Archaeologists can perform a stable isotope analysis on human remains to determine strontium ratios. Usually, those results then need to be used in combination with many other types of archaeological or historical evidence in order to make claims about human migration, since multiple regions can have similar strontium ratio profiles. But the UCSC team knew that Angola’s geology was so unique that strontium ratios could potentially be used to identify an enslaved person who grew up in Angola with less additional evidence required.

Xueye Wang, lead author of the new paper, explained that Angola has ancient bedrock exposed at the surface on high plateaus near the center of the country, which gives the area very unique strontium isotope ratios. However, lack of samples from the broader region for use in stable isotope analysis has previously prevented archaeologists from pinpointing origins of human remains within Western Africa through strontium isotope ratios. 

UCSC archaeologists overcame that challenge by contacting a group of German botanists that had been collecting plant specimens across Angola. The botanists gave researchers permission to perform stable isotope analysis on 101 herbarium plant samples. The team then used machine learning to combine the strontium isotope data from those samples with information about elevation, soil characteristics, climate, and geological variables across Angola. The result was a predictive model that filled the gaps in isotope ratio values between sample sites in order to map out an “isoscape” of the entire country. 

Using isoscapes to strengthen historical understanding

Four maps of Angola with specific regions highlighted for greatest probability
Predicting origins for four people buried across the Americas.

As a demonstration of the potential applications for their new map, researchers reviewed prior strontium isotope analysis of human remains in the Americas. Some prior studies had identified enslaved people who might be from Sub-Saharan or West Africa, due to their unique strontium isotope ratios. The research team focused particularly on four individuals, who had been buried in Rio de Janeiro, Brazil, the Caribbean island of St. Martin, the Mexican city of Campeche, and the Anson Street African Burial Ground in Charleston, South Carolina. 

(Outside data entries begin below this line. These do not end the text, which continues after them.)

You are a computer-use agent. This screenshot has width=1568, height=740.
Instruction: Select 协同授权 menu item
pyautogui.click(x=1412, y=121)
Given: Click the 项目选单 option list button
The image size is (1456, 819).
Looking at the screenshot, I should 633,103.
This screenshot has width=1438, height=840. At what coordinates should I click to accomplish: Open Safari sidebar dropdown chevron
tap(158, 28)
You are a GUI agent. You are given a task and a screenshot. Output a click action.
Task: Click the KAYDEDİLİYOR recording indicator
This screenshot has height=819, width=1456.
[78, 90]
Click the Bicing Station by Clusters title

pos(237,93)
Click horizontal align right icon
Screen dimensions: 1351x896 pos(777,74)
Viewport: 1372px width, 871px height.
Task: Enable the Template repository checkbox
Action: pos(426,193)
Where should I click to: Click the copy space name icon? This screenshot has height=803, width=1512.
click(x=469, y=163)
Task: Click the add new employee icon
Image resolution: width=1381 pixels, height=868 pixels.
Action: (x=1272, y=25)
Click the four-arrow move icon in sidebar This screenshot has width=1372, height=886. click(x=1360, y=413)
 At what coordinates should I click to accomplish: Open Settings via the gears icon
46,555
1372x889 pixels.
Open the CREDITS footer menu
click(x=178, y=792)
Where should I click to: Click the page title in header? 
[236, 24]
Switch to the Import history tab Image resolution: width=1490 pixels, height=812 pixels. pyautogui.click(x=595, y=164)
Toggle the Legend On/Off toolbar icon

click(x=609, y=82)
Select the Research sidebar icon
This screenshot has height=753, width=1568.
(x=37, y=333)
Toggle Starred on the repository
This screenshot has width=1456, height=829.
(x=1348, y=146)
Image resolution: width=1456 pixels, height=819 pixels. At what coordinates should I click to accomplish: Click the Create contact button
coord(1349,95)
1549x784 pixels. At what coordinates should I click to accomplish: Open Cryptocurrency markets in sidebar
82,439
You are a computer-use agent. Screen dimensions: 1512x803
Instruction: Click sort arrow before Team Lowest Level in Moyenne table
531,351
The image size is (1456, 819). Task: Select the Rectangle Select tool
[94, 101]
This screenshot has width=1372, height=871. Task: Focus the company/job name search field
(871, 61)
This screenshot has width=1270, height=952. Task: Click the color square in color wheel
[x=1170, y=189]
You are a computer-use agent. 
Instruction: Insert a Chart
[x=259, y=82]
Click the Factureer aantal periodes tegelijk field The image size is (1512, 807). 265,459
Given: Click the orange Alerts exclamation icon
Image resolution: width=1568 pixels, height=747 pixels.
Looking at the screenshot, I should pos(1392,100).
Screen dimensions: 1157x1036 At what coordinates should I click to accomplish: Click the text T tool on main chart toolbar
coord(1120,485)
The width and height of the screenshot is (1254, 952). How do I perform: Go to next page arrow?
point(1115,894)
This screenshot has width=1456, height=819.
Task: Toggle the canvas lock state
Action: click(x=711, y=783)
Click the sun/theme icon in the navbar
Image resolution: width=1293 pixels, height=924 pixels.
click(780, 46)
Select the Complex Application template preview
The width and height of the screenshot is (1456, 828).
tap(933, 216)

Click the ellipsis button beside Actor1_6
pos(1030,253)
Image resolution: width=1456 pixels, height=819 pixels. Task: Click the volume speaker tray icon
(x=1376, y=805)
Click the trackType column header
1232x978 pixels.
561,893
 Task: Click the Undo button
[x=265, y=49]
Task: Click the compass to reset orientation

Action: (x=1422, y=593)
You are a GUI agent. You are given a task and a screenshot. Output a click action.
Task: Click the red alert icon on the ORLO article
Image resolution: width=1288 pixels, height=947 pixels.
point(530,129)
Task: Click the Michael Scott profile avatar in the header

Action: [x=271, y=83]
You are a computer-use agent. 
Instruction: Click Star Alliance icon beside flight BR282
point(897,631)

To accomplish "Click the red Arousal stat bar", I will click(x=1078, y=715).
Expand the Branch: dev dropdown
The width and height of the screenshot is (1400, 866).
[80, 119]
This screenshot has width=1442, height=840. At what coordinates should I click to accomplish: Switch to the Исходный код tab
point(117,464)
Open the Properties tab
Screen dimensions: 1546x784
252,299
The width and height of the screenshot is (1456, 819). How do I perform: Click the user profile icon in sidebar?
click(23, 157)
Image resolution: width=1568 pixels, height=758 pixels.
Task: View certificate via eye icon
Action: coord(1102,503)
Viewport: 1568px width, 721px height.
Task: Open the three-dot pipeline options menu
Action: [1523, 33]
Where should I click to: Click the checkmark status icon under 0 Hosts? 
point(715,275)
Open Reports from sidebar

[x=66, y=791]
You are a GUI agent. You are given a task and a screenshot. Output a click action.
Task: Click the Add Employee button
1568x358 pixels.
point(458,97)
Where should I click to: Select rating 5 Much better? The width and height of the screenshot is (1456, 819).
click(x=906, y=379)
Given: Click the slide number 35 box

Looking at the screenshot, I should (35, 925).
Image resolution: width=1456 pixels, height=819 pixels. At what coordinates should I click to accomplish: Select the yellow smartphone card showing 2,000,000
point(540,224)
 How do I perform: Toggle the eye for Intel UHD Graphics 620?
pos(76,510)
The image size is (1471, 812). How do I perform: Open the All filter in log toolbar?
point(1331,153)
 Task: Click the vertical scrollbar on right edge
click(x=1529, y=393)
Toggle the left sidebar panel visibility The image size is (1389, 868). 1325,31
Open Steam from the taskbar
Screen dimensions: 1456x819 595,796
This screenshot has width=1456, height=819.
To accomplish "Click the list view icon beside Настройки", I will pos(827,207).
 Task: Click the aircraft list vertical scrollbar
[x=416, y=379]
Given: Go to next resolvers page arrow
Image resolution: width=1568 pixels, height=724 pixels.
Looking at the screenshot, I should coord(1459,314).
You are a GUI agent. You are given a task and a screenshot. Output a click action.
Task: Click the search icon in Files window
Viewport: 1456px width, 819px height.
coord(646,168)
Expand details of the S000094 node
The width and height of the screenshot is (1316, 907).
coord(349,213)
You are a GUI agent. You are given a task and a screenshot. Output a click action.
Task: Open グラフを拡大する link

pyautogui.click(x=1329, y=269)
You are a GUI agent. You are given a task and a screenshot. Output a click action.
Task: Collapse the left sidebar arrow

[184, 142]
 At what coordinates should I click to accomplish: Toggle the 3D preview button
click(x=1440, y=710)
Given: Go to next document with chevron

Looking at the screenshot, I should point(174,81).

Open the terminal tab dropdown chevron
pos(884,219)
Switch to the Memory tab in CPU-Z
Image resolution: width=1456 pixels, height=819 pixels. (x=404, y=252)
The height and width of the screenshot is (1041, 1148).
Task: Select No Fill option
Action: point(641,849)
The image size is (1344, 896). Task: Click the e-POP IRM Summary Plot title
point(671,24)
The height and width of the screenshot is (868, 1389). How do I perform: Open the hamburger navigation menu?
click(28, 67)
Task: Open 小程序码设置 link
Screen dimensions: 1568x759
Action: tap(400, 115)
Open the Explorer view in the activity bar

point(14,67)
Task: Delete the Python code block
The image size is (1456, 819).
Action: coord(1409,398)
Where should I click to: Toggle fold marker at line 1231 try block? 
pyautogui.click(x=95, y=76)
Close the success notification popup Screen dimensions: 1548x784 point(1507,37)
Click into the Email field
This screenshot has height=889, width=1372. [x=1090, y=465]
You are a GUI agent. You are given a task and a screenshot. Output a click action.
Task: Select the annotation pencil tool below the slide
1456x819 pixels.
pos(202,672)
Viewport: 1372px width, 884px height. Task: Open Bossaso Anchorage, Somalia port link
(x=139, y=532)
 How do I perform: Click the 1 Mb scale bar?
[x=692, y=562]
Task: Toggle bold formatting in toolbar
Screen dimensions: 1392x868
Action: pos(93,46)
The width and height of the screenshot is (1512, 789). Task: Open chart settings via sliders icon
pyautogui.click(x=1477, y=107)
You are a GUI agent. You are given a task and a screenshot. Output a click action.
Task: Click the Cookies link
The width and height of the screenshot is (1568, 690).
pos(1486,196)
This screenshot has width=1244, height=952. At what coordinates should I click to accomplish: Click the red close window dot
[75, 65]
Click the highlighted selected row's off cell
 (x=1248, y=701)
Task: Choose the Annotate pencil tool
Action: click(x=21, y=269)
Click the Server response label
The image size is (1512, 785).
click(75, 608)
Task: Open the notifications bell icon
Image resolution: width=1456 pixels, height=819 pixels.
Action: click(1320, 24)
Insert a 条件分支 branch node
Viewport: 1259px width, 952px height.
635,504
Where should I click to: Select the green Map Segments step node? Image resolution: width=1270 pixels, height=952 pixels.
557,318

Using the new isoscape model, the team mapped out the most likely possible regions of origin for each person within Angola, based on their strontium isotope ratios. Researchers were especially successful in linking remains from Brazil and Mexico to very specific parts of Angola. This finding was consistent with historical knowledge about shipping routes in the southern transatlantic slave trade, said UCSC History Professor Gregory O’Malley, a coauthor on the paper and longtime contributor to the Slave Voyages historical database.

Overall, Oelze said that the team’s isoscape mapping methods provided significantly more detail and certainty on the African origins of first-generation enslaved people buried in the Americas than was previously possible through strontium isotope analysis work. 

“In the past, archaeologists have often had to ‘eyeball it’ to say that the isotopes in human remains generally match what we’d expect to find in a particular region of the world,” she said. “But with this study, we handed that question over to a predictive model that helped us quantify this in a much more scientifically rigorous way.”

O’Malley added that this level of additional detail on first-generation enslaved people could help to answer lingering historical questions. While ship logs provide a relatively detailed picture of how Europeans trafficked enslaved people from Africa to the Americas and within the Americas, it’s more difficult to piece together where people came from before they reached the African coast. But those patterns within the continent had global impacts that linger to this day.   

“The question of origins within Africa has crucial implications for tracing culture in the African Diaspora,” he said. “What languages were people speaking? What religious beliefs were they carrying with them to the Americas? All of those kinds of questions require greater detail about where people were coming from within Africa. And this type of research could potentially offer us a really interesting way of getting at that question.”